Natasha Lyonne, born on April 9, 1979, worked as a child actress on projects like Heartburn and Pee-wee’s Playhouse before landing a role in Woody Allen’s Everyone Says I Love You. More film projects followed, including Slums of Beverly Hills and American Pie, but Lyonne was eventually waylaid by major personal issues, including drug abuse, criminal charges and extended hospitalization. She took time to recover before taking on stage work and returning to the screen. She debuted as part of the cast of prison dramedy Orange Is the New Black in 2013, receiving her first Emmy nomination for her work the following year.
Future actress Natasha Lyonne was born Natasha Braunstein in New York, New York on April 9, 1979. Both of her parents came from Orthodox Jewish families and had rebellious streaks. They also had a desire to see their child become famous, and as such Lyonne was enrolled by her mother into the Ford Modeling Agency at 6 years old. She landed a role in Nora Ephron’s Heartburn before landing a recurring role as Opal on Pee-wee’s Playhouse, starring Paul Reubens.
But having her parents push her into the spotlight had associated costs. “It instilled in me a real revulsion to fame, because I was so confused and perplexed by why a parent would do that to a child,” Lyonne said in a 2015 Esquire magazine interview. “In their defense, I probably would've wound up doing something similar anyway—I am sort of wired that way. But part of that wiring has to do with growing up in such an absurd household that by the age of 10, Scarface, The Godfather, and Rocky were my three favorite movies.”
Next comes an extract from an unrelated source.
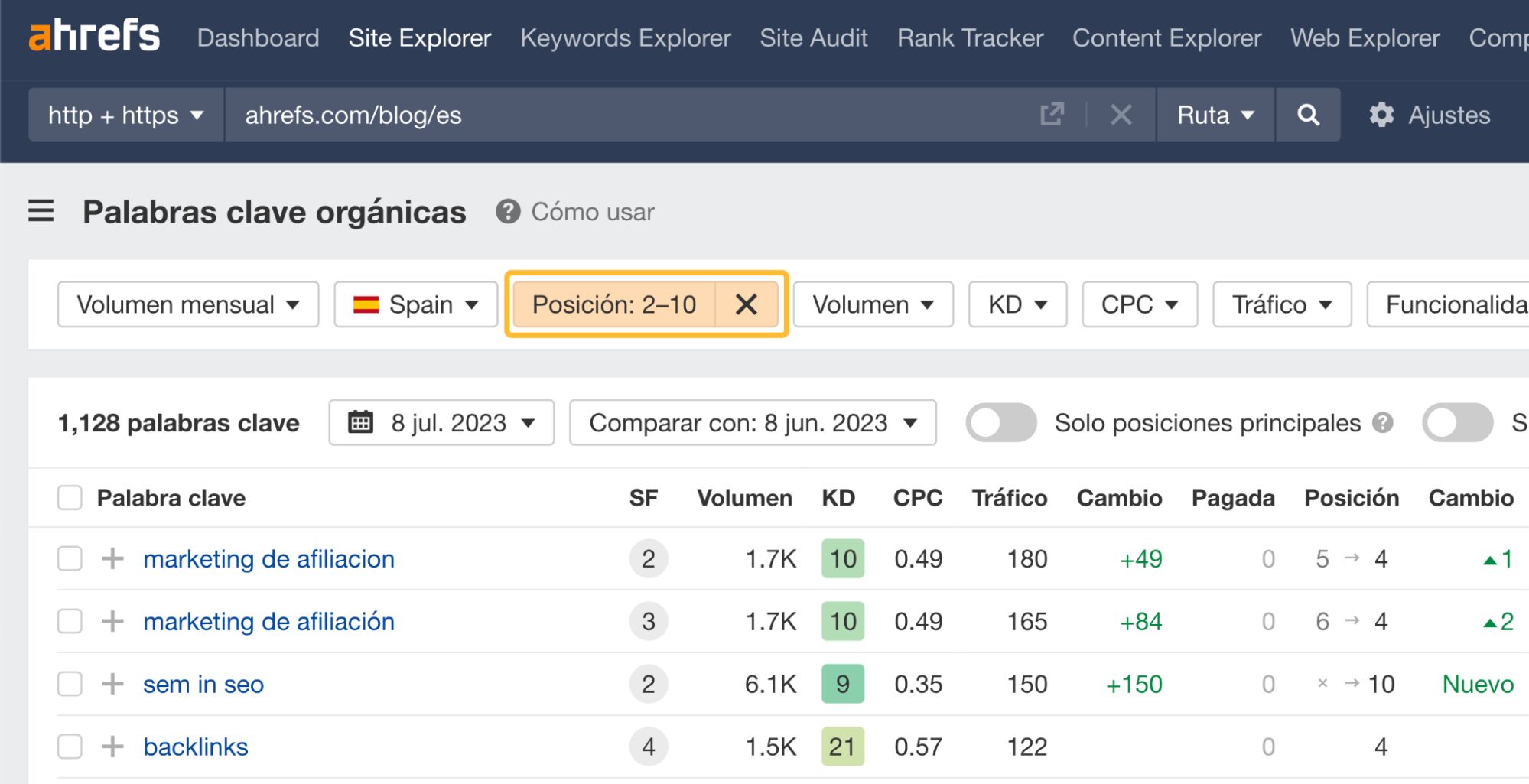This screenshot has height=784, width=1529.
Task: Switch to Keywords Explorer
Action: tap(625, 37)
Lyonne spent part of her youth in Israel, with her parents eventually divorcing. After returning to the States, she took on a major role in her teens, that of lead character DJ who served as the narrator of Woody Allen’s musical Everyone Says I Love You, co-starring Goldie Hawn, Alan Alda, Drew Barrymore and Julia Roberts.
Drug Abuse and Health Issues
But Lyonne was already battling an array of demons, feeling burnt out by mid-adolescence. She was also kicked out of an Upper East Side yeshiva after selling pot. Nonetheless, Lyonne was able to maintain her career, starring in the acclaimed, thematically adventurous indie comedy Slums of Beverly Hills (1998). Then in 1999 she co-starred in American Pie, a super-popular comedy that grossed more than $235 million worldwide, with the actress appearing in the film’s two sequels as well. Other movies on Lyonne’s roster included But I’m a Cheerleader (1999), Scary Movie 2 (2001), Party Monster (2003), Die, Mommie, Die! (2003) and Blade: Trinity (2004).
But by the early 2000s, Lyonne’s life was unraveling amidst heavy partying and substance abuse. In 2001 she was arrested on DUI charges and by mid-decade was facing accusations of criminal mischief and harassment of a neighbor while missing court dates. She was later hospitalized at Beth Israel in New York for several months, receiving treatment for a collapsed lung and hepatitis C. Lyonne was immobilized and in chronic pain during her hospitalization, but would eventually complete both inpatient and outpatient drug rehab programs, and tend to her career after time away from the industry.
Major Comeback and 'Orange Is the New Black'
In 2008, Lyonne appeared in the Mike Leigh play Two Thousand Years, and two years later co-starred with Ethan Hawke in another stage work, Blood From a Stone. Big and small screen work came as well, with guest spots on the series Law & Order: SVU, New Girl, Weeds, and Inside Amy Schumer as well as a role in Abel Ferrara’s 4:44 Last Day on Earth (2011).
Lyonne also guest starred on Lena Dunham’s Girls and Portlandia before taking on a career-defining role—that of Nicky Nichols, a wisecracking lesbian inmate who’s part of the ensemble cast of Netfilx’s Orange Is the New Black. Like Lyonne herself, Nichols has struggled mightily with drug addiction, overcoming the habit with the aid of surrogate mother Red (Kate Mulgrew) while later expressing amorous interest in some of her fellow inmates. Lyonne has starred in the hit series through part of its third season and received a 2014 Emmy nomination for her work, with questions on whether she’ll return to the show.
With her career in full swing, other recent projects include roles in Hello, My Name Is Doris (2015), The Intervention (2016), Yoga Hosers (2016), Antibirth (2016), and Jack Goes Home (2016). On the small screen, Lyonne has also appeared in a number of prime time game shows including the reboot of Match Game and the $100,0000 Pyramid.